The graph function of the mask is obtained by following formula according to the linear combination of mask graph:

Wherein, M (x, y) indicates that the graph function of the mask, rect indicate the rectangle in the mask graph, trap table Show the right-angled trapezium in the mask graph, V indicates the V-arrangement in the mask graph, M^rect(x, y) indicates the mask The ideal function of rectangle, M in domain shape^trap(x, y) indicates the ideal function of right-angled trapezium in the mask graph, M^V(x,y) Indicate the ideal function of V-arrangement in the mask graph, c_i=± 1, c_j=± 1, c_k=± 1, i is in the mask graph The index of rectangle, j are the index of right-angled trapezium in the mask graph, and k is the index of V-arrangement in the mask graph；

The third group pre-calculated data collection is obtained by following formula according to the graph function of the mask:

Wherein,Data3 indicates that the third group is pre- Calculate data set, C_ns() indicates the Circle-Bessel orthogonal basis function,Indicate the convolution algorithm in mathematical operation.

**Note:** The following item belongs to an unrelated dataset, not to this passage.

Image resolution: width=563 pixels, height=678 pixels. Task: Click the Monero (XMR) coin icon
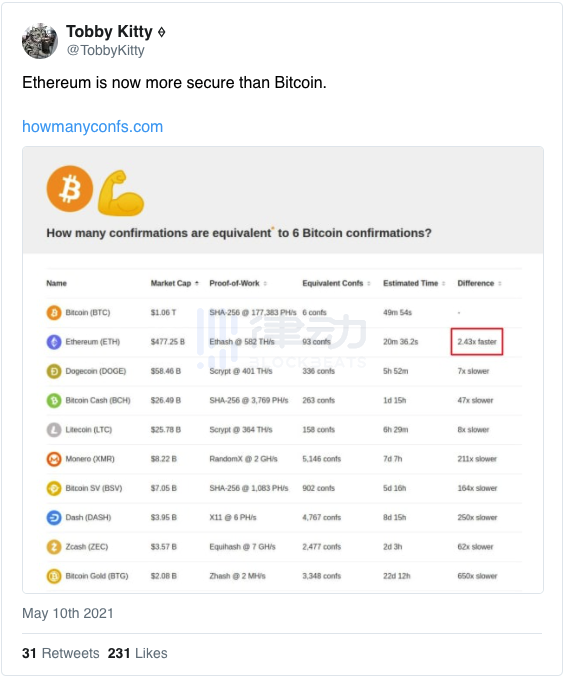pyautogui.click(x=54, y=459)
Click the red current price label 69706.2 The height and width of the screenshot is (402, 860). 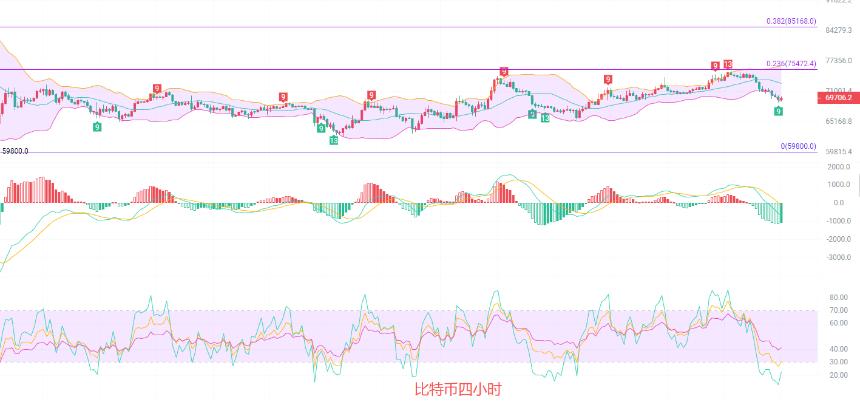839,98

9. according to the method described in claim 8, it is characterized in that, the projection coefficient according to the kernel function and described Third group pre-calculated data collection, obtains the light distribution of crystal column surface, comprising:

Wherein, I (x, y) indicates the light distribution of the crystal column surface, β_nsFor the projection coefficient of the kernel function, i' is the core The index of function,Data3 indicates the third group Pre-calculated data collection.

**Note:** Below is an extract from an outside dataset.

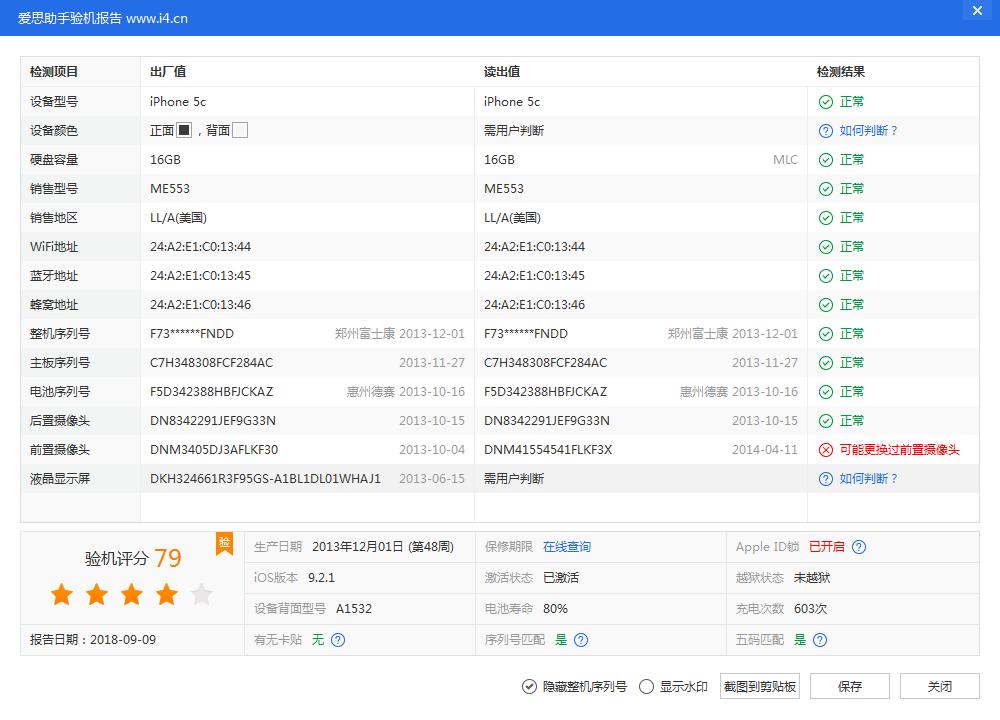Screen dimensions: 1000x720
Task: Click the 关闭 button
Action: coord(938,686)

10. a kind of quick obtaining device of crystal column surface light distribution characterized by comprising

Projection module, for projecting to Fourier- respectively for the light source function on frequency domain and the pupil function on frequency domain On Bessel orthogonal basis function, and obtain the frequency domain projection of the frequency domain projection coefficient and the pupil function of the light source function Coefficient, wherein the Fourier-Bessel orthogonal basis function is one group of basic function on frequency domain；

Conversion module, for according between Fourier-Bessel orthogonal basis function and Circle-Bessel orthogonal basis function The frequency domain projection coefficient of transformation relation, the frequency domain projection coefficient of the light source function and the pupil function obtains spatial domain On light source function, the pupil function in spatial domain, the light source function spatial domain projection coefficient and the pupil function Spatial domain projection coefficient, wherein the Circle-Bessel orthogonal basis function is one group of basic function in spatial domain；

First group of pre-calculated data collection obtains module, for obtaining first group according to the Circle-Bessel orthogonal basis function Pre-calculated data collection, and according in first group of pre-calculated data collection, the spatial domain light source function and the space Pupil function on domain obtains the intersection transmission function in spatial domain；

Second group of pre-calculated data collection obtains module, for obtaining second group according to the Circle-Bessel orthogonal basis function Pre-calculated data collection, and transmitted according to first group of pre-calculated data collection, second group of pre-calculated data collection, the intersection The spatial domain projection coefficient of function, the spatial domain projection coefficient of the light source function and the pupil function obtains kernel function Projection coefficient；

Third group pre-calculated data collection obtains module, for obtaining the graph function of mask, and according to the figure of the mask Shape function obtains third group pre-calculated data collection；

Light distribution obtains module, for the projection coefficient and the third group pre-calculated data collection according to the kernel function, Obtain the light distribution of crystal column surface.